Je n'avais jamais été aussi consciente de cette vérité. Depuis que j'étais entrée dans ce monde de secrets et de mensonges, je savais que chaque pas me conduisait plus près de quelque chose de bien plus grand que ce que j'avais imaginé.
La voiture ronronna sous nous alors que nous prenions la direction de l'adresse que Luke nous avait donnée. Le silence était devenu insupportable.
La ville semblait différente la nuit. Les ombres s'étiraient, les néons criaient leur éclat irréel dans l'obscurité, mais tout avait un air déconnecté, comme si le monde s'arrêtait pour écouter ce que nous allions découvrir. Chaque coin de rue, chaque pas semblait peser des tonnes.
Finalement, nous arrivâmes devant un bâtiment délabré, presque invisible dans la pénombre. La lumière de la lune faisait ressortir les fissures dans les murs, et je me demandai, un instant, si ce genre d'endroit avait jamais eu une raison d'exister, ou si c'était juste une cicatrice laissée par des événements oubliés.
Paul éteignit le moteur sans un mot. Je l'observai alors qu'il sortait de la voiture.
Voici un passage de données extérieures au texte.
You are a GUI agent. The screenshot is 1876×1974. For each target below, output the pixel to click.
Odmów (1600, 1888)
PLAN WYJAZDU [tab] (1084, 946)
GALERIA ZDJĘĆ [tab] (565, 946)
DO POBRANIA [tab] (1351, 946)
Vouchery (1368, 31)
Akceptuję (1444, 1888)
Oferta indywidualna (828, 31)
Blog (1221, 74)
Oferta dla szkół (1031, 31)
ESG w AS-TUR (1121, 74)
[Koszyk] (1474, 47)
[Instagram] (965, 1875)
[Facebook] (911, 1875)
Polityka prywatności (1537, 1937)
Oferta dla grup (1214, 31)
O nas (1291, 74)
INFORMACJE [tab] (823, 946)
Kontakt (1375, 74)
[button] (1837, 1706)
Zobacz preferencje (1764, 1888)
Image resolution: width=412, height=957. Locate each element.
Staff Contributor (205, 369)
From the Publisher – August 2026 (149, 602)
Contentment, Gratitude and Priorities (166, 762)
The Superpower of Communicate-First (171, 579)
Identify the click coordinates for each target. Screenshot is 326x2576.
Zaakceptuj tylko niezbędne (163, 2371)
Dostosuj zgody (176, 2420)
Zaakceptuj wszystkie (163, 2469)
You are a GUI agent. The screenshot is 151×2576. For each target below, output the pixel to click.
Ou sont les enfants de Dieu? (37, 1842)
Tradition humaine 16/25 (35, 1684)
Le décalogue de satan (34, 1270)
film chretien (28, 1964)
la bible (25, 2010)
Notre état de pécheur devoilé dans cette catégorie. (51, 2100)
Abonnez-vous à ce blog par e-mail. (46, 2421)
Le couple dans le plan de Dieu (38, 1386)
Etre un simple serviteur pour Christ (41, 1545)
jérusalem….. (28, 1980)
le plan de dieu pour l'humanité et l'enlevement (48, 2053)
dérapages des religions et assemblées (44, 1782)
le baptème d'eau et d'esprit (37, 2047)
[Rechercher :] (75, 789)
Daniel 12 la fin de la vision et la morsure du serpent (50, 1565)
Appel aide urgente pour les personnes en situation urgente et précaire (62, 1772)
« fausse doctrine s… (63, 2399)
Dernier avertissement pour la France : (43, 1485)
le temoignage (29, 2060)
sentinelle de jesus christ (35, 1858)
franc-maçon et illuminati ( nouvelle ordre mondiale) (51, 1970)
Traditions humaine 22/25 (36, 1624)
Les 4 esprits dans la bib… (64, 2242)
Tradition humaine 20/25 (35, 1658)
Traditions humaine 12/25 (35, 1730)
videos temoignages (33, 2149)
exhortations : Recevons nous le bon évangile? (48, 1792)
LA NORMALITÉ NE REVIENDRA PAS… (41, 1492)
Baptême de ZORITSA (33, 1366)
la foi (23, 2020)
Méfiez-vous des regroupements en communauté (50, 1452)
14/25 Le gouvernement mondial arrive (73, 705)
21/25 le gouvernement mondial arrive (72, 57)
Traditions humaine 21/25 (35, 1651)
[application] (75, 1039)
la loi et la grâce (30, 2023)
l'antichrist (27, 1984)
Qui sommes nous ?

Il était tendu, mais son expression restait implacable. Le genre d’homme qui n’avait jamais peur, ou du moins qui savait dissimuler sa peur.
Nous marchâmes en silence jusqu'à l'entrée. La porte était en métal, rouillée par le temps. Paul la poussa d’un coup sec, et elle s'ouvrit dans un grincement aigu, comme si l’endroit était tout sauf heureux de nous voir.
À l'intérieur, l’air était lourd et poussiéreux. Le silence régnait, seulement brisé par le bruit de nos pas qui résonnaient sur le sol en béton. Nous avançâmes prudemment, chaque son amplifié, chaque ombre menaçante.
Au bout du couloir, une lumière tremblotante filtrait sous une porte entrouverte. Paul s'arrêta avant de la pousser complètement. Il tourna son regard vers moi.
- Tu sais ce que tu risques ? demanda-t-il.
Je lui lançai un regard déterminé, serrant les poings dans mes poches.
- Oui, et je suis prête, répondis-je, sans détourner les yeux.
Il soupira, puis ouvrit la porte.
L’intérieur était un laboratoire. Des étagères remplis de vieux dossiers, des papiers éparpillés sur le sol, et une vieille table de travail. L’endroit semblait avoir été abandonné depuis des années.
Mais ce qui me frappa, ce n’était pas l’état des lieux, c’était l’homme assis au fond, dans l’ombre, un air de calcul dans les yeux. Luke. Il n’avait pas l’air surpris de nous voir.
- Vous êtes venus, dit-il d'une voix qui n’était ni accueillante, ni hostile, juste froide.
Paul s’avança, mais je restai figée dans l’encadrement de la porte. Luke avait quelque chose de dangereux. Quelque chose qui ne se laissait pas saisir facilement.
- Kylie... murmurai-je.
Luke blêmit légèrement. Il ne semblait pas vouloir prononcer ce nom, mais il savait qu'il n’avait pas d’autre choix.
- Que savez-vous ? répétai-je, plus fort cette fois.
Il soupira profondément, son regard glissant entre nous.
- Elle a découvert des choses que ni vous, ni moi, ne devrions savoir, dit-il d’une voix faible, mais nette.
Je m'avançai alors que Paul prenait une profonde inspiration. Il savait que Luke disait la vérité. Kylie avait mis en lumière quelque chose de plus grand, quelque chose qui nous échappait encore.
Luke se leva lentement, son regard maintenant rivé sur nous.
- Vous croyez que vous pouvez manipuler la vérité comme vous le voulez ? dit-il, un sourire amer s’étirant sur ses lèvres. Kylie a voulu jouer à ce jeu, et vous allez suivre ses traces, mais soyez prêts à en payer le prix.
Un frisson glacial traversa mon dos. Une partie de moi savait qu'il parlait de quelque chose de bien plus dangereux que ce que nous avions imaginé.
- Que voulez-vous dire ? demandai-je, ma voix tremblant malgré moi.
Luke se tourna, presque comme s’il avait anticipé notre prochaine question. Il fouilla dans un tiroir et en sortit un petit paquet enveloppé dans du tissu.
- Ce que Kylie a découvert... c’était bien plus qu’un simple secret, dit-il, posant le paquet sur la table avec une lenteur calculée. C’est la clé.
Le silence s’abattit. Et, en y pensant, la clé était plus lourde que tout ce que j'avais pu imaginer.